-- Input material follows --

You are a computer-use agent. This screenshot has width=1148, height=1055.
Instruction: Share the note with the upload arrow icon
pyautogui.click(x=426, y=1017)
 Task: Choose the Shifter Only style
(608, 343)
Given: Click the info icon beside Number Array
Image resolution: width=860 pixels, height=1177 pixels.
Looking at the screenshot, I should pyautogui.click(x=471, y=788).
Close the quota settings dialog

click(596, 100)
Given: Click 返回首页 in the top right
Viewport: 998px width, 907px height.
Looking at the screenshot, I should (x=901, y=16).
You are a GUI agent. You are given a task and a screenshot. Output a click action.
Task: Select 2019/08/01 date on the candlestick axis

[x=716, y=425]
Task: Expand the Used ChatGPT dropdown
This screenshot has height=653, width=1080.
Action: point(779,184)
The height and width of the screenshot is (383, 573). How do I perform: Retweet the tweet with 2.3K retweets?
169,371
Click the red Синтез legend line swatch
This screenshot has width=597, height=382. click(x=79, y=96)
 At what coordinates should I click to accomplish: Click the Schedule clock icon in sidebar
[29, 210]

-- Input material concluded --

## Work to complete
Copy out the full listing, exactly as it stands.

## Written response
You are a computer-use agent. This screenshot has width=1148, height=1055.
Instruction: Share the note with the upload arrow icon
pyautogui.click(x=426, y=1017)
 Task: Choose the Shifter Only style
(608, 343)
Given: Click the info icon beside Number Array
Image resolution: width=860 pixels, height=1177 pixels.
Looking at the screenshot, I should pyautogui.click(x=471, y=788).
Close the quota settings dialog

click(596, 100)
Given: Click 返回首页 in the top right
Viewport: 998px width, 907px height.
Looking at the screenshot, I should (x=901, y=16).
You are a GUI agent. You are given a task and a screenshot. Output a click action.
Task: Select 2019/08/01 date on the candlestick axis

[x=716, y=425]
Task: Expand the Used ChatGPT dropdown
This screenshot has height=653, width=1080.
Action: point(779,184)
The height and width of the screenshot is (383, 573). How do I perform: Retweet the tweet with 2.3K retweets?
169,371
Click the red Синтез legend line swatch
This screenshot has width=597, height=382. click(x=79, y=96)
 At what coordinates should I click to accomplish: Click the Schedule clock icon in sidebar
[29, 210]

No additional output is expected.